F958B 26 Apr 2012 , 10:29pm

Mark878

I agree.

About half of AZN's current revenues are reckoned to be off-patent by 2016 (assuming no new drugs) which would put the shares on a P/E of 12x in 2016; simlar to GSK's valuation today.
The more-than-twice-covered dividend also looks payable for at least a few more years, even without any new drugs (but let's see what Brilinta delivers, along with a few others in their pipeline).

So AZN's shares have already priced-in an incredible amount of "bad stuff".
However, almost uniquely to the FTSE; AZN have negligible debt, which puts them in quite a strong position. In fact, a stockmarket wobble - for which there are plenty of triggers - could allow AZN an opportunity to snap up some bargains while nobody else is prepared - or able to raise funds - to buy them.

The usual company killer - as with HMV, GMG, TCG etc - is a usually prolonged drop in profits coupled with high debt.
AZN do not have both of those ingredients. A significant increase in debt without a pickup in revenues will be the warning to watch for over the next few years.

I have suggested before that AZN's lowly valuation could well set them up to be quite a strong "recovery" candidate in the longer term, but they will experience considerable volatility while they sort themselves out.

duffmanchon 26 Apr 2012 , 10:52pm

I'm holding as long as divi keeps going up. For a case study in how to make money from a stock in a declining industry look at the total return for the last decade for Reynolds American Tobacco.
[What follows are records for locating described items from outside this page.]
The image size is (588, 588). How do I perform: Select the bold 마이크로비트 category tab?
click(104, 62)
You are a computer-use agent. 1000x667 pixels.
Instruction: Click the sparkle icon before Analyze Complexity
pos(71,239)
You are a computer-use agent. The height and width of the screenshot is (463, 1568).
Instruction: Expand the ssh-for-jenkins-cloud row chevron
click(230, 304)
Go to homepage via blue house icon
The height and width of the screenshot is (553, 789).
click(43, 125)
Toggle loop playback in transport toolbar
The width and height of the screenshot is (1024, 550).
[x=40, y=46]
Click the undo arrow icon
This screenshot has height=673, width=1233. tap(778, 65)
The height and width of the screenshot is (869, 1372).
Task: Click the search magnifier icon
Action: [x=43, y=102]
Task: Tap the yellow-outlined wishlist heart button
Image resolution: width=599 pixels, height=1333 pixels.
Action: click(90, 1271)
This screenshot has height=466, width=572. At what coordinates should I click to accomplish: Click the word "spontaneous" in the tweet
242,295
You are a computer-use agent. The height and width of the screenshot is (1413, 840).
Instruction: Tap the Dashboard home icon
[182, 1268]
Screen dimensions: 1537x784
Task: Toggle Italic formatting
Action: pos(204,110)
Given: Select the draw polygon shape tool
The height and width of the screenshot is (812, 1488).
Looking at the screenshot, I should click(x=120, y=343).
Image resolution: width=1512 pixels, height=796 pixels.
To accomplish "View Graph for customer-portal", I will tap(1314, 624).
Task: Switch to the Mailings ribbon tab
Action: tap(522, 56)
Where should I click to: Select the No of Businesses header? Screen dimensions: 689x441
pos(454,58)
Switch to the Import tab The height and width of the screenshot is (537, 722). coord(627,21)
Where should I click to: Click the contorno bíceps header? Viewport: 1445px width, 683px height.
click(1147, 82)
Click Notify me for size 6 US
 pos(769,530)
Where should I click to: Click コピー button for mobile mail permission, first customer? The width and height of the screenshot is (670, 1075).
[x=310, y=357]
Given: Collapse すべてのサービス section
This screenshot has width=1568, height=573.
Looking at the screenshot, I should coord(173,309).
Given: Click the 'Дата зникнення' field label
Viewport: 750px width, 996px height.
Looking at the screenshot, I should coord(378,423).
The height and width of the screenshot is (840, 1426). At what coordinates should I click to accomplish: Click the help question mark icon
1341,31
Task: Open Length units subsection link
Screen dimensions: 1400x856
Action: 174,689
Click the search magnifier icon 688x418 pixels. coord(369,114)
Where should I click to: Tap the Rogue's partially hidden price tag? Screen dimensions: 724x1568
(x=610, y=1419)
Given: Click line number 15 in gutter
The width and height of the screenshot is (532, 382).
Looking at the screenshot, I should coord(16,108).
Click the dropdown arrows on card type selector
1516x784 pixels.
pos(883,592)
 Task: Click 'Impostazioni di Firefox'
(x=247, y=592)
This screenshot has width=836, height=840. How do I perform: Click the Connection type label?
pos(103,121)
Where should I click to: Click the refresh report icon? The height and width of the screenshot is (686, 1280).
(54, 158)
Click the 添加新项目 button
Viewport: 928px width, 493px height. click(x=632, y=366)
Hopefully AZN will do the same.

Sotograndeman 30 Apr 2012 , 12:15pm

'Bout time there was a major shakeup!

Like GSK (but unlike Pfizer UK) AZN have failed over and over again in their attempts to discover new drugs. Their track records in Research are dismal. And the prospects remain dim, for both.

There may be value in the existing sales, divis etc, but anyone who expects AZN (or GSK) to have great new products coming thru is in for a big disappointment.